The U.S. Open has made things very interesting at the top of tennis. 

For just the second time in 10 years, neither of the top two seeds took home the title—that honour went to third-seeded Andy Murray. It leaves the top two ranked players, Roger Federer and Novak Djokovic, locked in a struggle for year-end supremacy.

Federer had gained the top spot after winning Wimbledon and needed a strong showing over the following few weeks to stand any chance of maintaining it.

Let us not forget the significance finishing the year with the ranking has always had for Federer, who has in fact never failed to retain the year-end ranking after having gained it. He chases history—aiming to tie Pete Sampras as the only man to have finished ranked No. 1 for six years.

Sampras' record will probably remain unbroken for a long time, because he held the year-end ranking six years in a row.

But six, still, must surely be Federer's goal deep in his heart.

The man who does stand a chance of equalling Pete Sampras is Novak Djokovic. He finished the rankings leader in 2011, having won just about everything but the Barclays ATP World Tour Finals.

He has had a tough time following it up, defending only his Australian Open crown, of the three he captured last year, and in losing the U.S. Open final lost quite a few ranking points, as well. 

The struggle for the No. 1 ranking begins in this post-U.S. Open period, because Federer and Djokovic enjoyed differing fortunes at this stage of 2011.

After losing to Djokovic in the U.S. Open semifinals last year, Federer raced away with an unbroken streak and a string of three straight titles at Basel, Paris and London.

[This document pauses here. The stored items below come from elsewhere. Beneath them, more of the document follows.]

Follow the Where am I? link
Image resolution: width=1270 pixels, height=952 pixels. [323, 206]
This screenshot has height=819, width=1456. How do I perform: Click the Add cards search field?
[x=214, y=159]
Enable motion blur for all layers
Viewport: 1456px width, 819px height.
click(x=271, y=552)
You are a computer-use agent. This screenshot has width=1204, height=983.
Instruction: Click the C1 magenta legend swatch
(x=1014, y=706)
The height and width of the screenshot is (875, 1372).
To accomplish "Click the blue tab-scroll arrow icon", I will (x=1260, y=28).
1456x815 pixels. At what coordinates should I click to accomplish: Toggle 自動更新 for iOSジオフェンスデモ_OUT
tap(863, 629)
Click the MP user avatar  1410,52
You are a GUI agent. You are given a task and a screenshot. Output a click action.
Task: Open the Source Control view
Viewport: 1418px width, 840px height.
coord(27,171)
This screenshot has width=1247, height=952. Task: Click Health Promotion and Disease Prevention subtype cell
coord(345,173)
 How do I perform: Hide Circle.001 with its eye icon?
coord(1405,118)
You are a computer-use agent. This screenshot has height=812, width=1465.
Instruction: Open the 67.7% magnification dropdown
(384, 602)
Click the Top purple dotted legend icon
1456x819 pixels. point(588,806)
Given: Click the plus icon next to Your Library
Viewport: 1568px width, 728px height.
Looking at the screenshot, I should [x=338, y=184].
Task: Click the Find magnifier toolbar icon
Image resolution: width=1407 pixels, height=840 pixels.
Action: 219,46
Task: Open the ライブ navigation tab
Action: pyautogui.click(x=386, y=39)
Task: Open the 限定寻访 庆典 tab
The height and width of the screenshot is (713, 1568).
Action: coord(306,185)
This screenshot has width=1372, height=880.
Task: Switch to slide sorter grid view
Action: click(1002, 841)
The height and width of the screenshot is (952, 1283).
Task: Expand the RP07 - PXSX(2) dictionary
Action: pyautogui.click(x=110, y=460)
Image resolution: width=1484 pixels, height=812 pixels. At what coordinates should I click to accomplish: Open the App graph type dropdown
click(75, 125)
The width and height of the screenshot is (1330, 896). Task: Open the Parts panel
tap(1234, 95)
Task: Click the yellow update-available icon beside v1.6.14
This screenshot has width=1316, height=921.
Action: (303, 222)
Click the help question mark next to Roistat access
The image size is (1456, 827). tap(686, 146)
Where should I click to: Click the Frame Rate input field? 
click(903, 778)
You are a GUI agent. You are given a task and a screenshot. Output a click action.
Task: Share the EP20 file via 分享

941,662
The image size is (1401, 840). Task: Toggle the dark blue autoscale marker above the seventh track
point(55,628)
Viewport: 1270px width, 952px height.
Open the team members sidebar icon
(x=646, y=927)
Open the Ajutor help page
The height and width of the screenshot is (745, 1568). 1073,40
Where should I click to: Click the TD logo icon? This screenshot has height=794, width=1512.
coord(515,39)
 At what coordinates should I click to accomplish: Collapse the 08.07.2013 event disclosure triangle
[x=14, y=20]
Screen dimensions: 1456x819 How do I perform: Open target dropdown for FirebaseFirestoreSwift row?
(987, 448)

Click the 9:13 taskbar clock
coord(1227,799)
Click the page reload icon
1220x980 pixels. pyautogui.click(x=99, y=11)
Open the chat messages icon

A year later, some of this success comes back to haunt him—he has some 3,000 points to defend for the rest of the season.

Djokovic's victory at the U.S. Open in 2011 saw him at the peak of his powers, but it failed to propel him any higher.

As they say, there is nowhere but down to go at the very top, and that is where Djokovic went—a stunning loss in the Basel semifinal (dropping a bagel to Kei Nishikori) was followed up by a quarterfinal withdrawal at the Paris Masters and a disappointing World Tour Finals in London, where he lost two matches (thereby marring at the last hour an impeccable season win-loss record).

He, thus, has only 560 points to defend.

Federer leads Djokovic by nearly 1,500 points at this moment, but the points differential between now and the close of the 2012 season is 1,000 points more than that.

What it means essentially is that, for Federer to remain top dog, he will have to repeat his heroics of last year and hope at the same time that Djokovic manages nothing better than a final at Basel or Paris. A lot could hinge on either man's performance at the year-end championships, where Djokovic has more than 1,000 points to gain and Federer, the same amount to lose. 

It is possible that Djokovic could go on another end-year slide, but nothing suggests in his results of late that he should have anywhere near the same reasons as last year to do so. It just makes the next Masters Series event at Shanghai all the more significant, because neither Djokovic nor Federer played there last year, and they both have much to gain there this year.

The race for the year-end No. 1 ranking is likely to be decided there and at the Barclays World Tour Finals.